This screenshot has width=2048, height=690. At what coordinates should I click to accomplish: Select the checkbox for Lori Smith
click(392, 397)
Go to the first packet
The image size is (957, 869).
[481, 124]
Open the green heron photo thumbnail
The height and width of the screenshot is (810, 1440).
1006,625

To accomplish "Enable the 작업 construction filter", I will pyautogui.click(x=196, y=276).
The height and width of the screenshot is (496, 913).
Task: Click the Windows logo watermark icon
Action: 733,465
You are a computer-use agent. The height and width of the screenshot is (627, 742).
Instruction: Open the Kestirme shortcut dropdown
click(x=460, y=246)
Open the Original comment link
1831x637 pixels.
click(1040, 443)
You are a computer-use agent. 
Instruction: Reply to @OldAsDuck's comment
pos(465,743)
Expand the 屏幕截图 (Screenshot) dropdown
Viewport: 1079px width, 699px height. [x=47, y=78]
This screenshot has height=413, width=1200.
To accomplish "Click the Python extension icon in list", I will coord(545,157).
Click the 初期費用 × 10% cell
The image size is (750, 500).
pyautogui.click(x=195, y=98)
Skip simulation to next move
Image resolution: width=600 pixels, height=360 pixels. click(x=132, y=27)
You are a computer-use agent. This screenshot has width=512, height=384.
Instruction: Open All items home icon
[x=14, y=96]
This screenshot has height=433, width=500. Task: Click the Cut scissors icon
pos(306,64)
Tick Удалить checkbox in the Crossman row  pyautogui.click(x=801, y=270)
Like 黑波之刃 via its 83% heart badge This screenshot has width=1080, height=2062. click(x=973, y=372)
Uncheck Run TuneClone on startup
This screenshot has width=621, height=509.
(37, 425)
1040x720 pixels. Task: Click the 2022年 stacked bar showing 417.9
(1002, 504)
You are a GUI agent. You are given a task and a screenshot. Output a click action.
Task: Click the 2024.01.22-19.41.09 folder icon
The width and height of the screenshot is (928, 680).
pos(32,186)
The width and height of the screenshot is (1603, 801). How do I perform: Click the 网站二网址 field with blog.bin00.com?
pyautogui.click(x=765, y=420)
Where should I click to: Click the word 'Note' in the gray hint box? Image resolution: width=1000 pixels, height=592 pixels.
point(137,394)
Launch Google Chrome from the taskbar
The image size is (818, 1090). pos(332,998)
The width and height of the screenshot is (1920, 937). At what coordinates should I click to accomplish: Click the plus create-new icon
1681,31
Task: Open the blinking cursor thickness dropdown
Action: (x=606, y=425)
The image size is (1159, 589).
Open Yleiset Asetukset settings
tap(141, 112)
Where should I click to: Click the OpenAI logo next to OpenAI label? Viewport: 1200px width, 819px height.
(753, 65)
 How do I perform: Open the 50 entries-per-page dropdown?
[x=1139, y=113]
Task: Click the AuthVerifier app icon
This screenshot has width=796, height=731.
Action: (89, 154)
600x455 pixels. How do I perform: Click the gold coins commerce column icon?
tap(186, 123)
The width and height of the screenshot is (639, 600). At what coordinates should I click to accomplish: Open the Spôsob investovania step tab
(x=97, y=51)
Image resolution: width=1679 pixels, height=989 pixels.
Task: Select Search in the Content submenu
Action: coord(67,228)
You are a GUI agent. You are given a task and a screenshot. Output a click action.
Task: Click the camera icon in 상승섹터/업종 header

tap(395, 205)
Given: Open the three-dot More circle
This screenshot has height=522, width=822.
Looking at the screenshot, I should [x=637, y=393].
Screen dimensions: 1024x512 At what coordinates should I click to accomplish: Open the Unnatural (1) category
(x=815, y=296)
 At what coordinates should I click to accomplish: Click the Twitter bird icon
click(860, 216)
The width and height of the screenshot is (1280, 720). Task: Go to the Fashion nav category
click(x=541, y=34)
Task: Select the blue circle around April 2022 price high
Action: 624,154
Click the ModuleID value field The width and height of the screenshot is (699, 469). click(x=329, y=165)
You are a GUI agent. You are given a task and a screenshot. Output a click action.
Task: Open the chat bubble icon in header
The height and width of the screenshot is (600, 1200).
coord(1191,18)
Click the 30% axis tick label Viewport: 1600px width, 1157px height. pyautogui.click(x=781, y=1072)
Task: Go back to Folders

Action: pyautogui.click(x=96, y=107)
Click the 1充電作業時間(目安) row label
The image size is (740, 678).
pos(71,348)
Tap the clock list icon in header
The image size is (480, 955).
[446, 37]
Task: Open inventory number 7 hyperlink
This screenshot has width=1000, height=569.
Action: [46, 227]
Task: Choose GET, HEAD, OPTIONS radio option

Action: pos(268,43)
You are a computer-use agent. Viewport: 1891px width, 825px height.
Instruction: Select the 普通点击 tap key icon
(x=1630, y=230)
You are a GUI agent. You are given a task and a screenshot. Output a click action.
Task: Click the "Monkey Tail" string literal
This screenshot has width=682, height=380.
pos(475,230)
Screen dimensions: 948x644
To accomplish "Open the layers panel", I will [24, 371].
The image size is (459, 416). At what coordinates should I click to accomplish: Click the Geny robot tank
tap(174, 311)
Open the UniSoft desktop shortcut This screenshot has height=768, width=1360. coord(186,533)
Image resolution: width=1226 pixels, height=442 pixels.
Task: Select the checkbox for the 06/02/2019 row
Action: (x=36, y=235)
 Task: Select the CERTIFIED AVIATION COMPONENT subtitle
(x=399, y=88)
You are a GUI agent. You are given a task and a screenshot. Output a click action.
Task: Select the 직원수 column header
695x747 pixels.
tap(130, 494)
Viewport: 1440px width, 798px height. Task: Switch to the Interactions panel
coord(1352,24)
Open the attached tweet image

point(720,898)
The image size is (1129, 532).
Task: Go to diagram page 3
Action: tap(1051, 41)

**WHAT NEEDS TO BE DONE**.
Look through the listing above. Pick out each line with "computer" and copy it.

**RESPONSE TO THE EXERCISE**.
You are a computer-use agent. The height and width of the screenshot is (627, 742).
You are a computer-use agent. 
You are a computer-use agent. This screenshot has width=512, height=384.
You are a computer-use agent. Viewport: 1891px width, 825px height.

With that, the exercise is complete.